## [Task brief]
Among the entries below, one stretch runs from the line that contains "Veleggiata Veleggiata (65, 1290)" through the line that contains "[Ministero delle Infrastrutture". Repeat that stretch exactly, ends included, and only that.

## [Data extract]

Start of Block

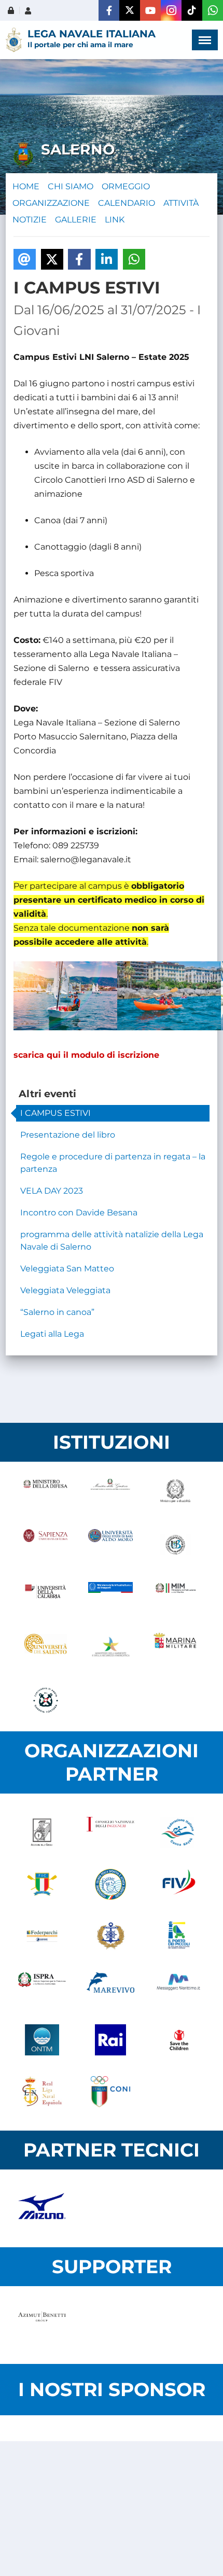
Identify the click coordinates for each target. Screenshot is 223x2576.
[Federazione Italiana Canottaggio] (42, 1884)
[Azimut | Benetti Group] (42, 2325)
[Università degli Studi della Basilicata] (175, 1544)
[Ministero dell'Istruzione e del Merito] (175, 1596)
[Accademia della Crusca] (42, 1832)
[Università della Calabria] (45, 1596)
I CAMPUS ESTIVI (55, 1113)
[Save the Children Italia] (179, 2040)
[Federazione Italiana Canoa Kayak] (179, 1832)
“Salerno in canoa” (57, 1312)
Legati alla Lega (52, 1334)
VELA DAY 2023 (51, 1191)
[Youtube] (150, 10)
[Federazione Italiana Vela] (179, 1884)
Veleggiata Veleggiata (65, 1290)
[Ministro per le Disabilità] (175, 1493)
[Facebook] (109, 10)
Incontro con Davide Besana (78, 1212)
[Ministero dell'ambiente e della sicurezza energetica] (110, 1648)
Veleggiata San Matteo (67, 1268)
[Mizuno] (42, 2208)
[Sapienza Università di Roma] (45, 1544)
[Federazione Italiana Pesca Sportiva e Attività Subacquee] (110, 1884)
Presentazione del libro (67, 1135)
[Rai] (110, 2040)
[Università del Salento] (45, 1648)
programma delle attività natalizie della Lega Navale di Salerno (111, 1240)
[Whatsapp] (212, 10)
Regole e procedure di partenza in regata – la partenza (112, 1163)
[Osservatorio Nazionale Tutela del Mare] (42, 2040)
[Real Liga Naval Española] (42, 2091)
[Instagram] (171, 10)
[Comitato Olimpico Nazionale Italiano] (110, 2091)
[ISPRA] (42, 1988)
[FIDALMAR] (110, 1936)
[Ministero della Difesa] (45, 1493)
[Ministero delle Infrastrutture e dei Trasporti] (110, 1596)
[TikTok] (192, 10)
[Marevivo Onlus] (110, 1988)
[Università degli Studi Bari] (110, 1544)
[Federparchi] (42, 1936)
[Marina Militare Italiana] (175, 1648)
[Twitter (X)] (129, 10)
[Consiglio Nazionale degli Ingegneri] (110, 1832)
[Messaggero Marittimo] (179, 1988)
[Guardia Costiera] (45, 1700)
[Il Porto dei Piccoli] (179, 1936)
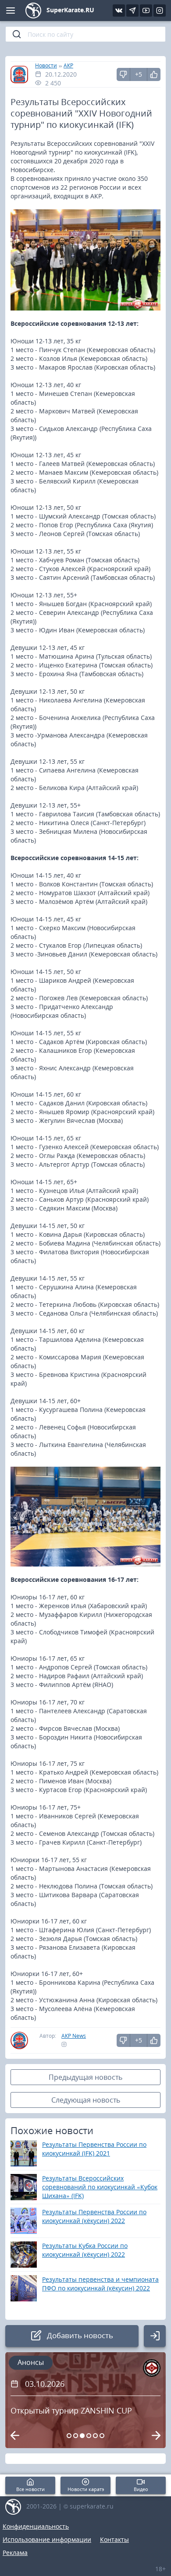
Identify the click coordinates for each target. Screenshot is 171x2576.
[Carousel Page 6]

End of Block

## [Response]
Veleggiata Veleggiata (65, 1290)
[Ministro per le Disabilità] (175, 1493)
[Facebook] (109, 10)
Incontro con Davide Besana (78, 1212)
[Ministero dell'ambiente e della sicurezza energetica] (110, 1648)
Veleggiata San Matteo (67, 1268)
[Mizuno] (42, 2208)
[Sapienza Università di Roma] (45, 1544)
[Federazione Italiana Pesca Sportiva e Attività Subacquee] (110, 1884)
Presentazione del libro (67, 1135)
[Rai] (110, 2040)
[Università del Salento] (45, 1648)
programma delle attività natalizie della Lega Navale di Salerno (111, 1240)
[Whatsapp] (212, 10)
Regole e procedure di partenza in regata – la partenza (112, 1163)
[Osservatorio Nazionale Tutela del Mare] (42, 2040)
[Real Liga Naval Española] (42, 2091)
[Instagram] (171, 10)
[Comitato Olimpico Nazionale Italiano] (110, 2091)
[ISPRA] (42, 1988)
[FIDALMAR] (110, 1936)
[Ministero della Difesa] (45, 1493)
[Ministero delle Infrastrutture e dei Trasporti] (110, 1596)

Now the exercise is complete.